## Passage:
Friday, July 8, 2016

How To Report Charity Fraud

If you suspect that a charity is engaged in unethical or unlawful activity, then we encourage you to report that information to the government authorities that are responsible for regulating nonprofits and to our CN Advisory Issuance Committee. 

Federal Level

At the federal level, nonprofit regulation resides in the hands of the IRS. The IRS website offers instructions for filing a complaint about a nonprofit by either:
State Level
At the state level, nonprofit regulation is the responsibility of the Attorney General or the Secretary of State. The National Association of State Charity Officials’ website provides links to many of the state offices that regulate charities.

Charity Navigator
We have a Committee that regularly reviews concerns about real and fake charities to determine if they belong on our CN Advisory list. You can submit issues about particular groups to the Committee by email. Please be prepared to provide credible, objective evidence to substantiate your concerns.

In addition, each rated charity on our site has a 'comment' tab where you can voice your concerns (or praise) about that charity. Please be sure to follow our posting guidelines.  

Thursday, July 7, 2016

We Met Our Goal

Thank you to all of our generous donors who participated in our summer fundraising campaign and matching gift challenge! With your support we have raised more than $250,000. 

From all of us at Charity Navigator, thank you for your generosity and commitment to helping millions of donors responsibly support the causes they believe in.

Excerpts from a dataset:
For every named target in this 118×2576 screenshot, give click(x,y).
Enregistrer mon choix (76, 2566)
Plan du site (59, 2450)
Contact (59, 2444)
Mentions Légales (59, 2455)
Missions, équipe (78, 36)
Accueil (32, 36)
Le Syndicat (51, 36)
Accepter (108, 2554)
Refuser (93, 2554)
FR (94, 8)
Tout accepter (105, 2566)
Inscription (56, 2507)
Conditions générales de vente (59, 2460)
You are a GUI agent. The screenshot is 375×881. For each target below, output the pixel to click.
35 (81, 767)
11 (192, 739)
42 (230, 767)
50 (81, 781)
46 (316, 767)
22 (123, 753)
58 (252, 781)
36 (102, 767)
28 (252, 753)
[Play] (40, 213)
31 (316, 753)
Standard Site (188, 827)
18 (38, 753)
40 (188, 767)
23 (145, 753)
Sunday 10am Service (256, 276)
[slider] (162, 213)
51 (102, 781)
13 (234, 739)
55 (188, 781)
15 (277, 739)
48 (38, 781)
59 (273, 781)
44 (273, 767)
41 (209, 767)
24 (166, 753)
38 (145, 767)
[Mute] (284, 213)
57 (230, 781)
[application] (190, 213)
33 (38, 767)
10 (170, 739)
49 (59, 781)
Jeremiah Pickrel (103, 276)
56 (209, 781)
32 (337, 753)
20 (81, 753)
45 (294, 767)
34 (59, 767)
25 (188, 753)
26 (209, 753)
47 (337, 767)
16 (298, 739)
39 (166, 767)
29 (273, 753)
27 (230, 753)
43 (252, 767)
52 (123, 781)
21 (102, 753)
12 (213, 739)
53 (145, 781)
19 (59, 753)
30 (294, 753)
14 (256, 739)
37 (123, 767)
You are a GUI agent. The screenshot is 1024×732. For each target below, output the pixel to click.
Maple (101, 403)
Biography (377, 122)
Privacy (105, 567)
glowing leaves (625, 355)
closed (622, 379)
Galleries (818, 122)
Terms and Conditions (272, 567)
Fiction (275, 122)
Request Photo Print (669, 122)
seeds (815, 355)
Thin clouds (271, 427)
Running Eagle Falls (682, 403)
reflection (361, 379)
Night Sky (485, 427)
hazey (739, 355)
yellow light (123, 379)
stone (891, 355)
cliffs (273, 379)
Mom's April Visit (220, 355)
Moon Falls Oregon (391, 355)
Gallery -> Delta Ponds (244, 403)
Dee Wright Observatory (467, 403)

## Questions to answer:
• a. Which government authorities does the Charity Navigator page name as responsible for regulating nonprofits?
• b. Reproduce everything in the Charity Navigator page from "Thank you to" down to "more than $250,000.".
The listing has no connection to the Charity Navigator page.

## Your responses:
• a. The IRS (federal level), the Attorney General (state level), and the Secretary of State (state level).

• b.
Thank you to all of our generous donors who participated in our summer fundraising campaign and matching gift challenge! With your support we have raised more than $250,000.